* _Exercise directions_
Each entry that appears below should be restated exactly as it is.

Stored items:
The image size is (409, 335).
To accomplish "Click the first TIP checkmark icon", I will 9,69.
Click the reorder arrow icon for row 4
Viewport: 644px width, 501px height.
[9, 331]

* _Response_
The image size is (409, 335).
To accomplish "Click the first TIP checkmark icon", I will 9,69.
Click the reorder arrow icon for row 4
Viewport: 644px width, 501px height.
[9, 331]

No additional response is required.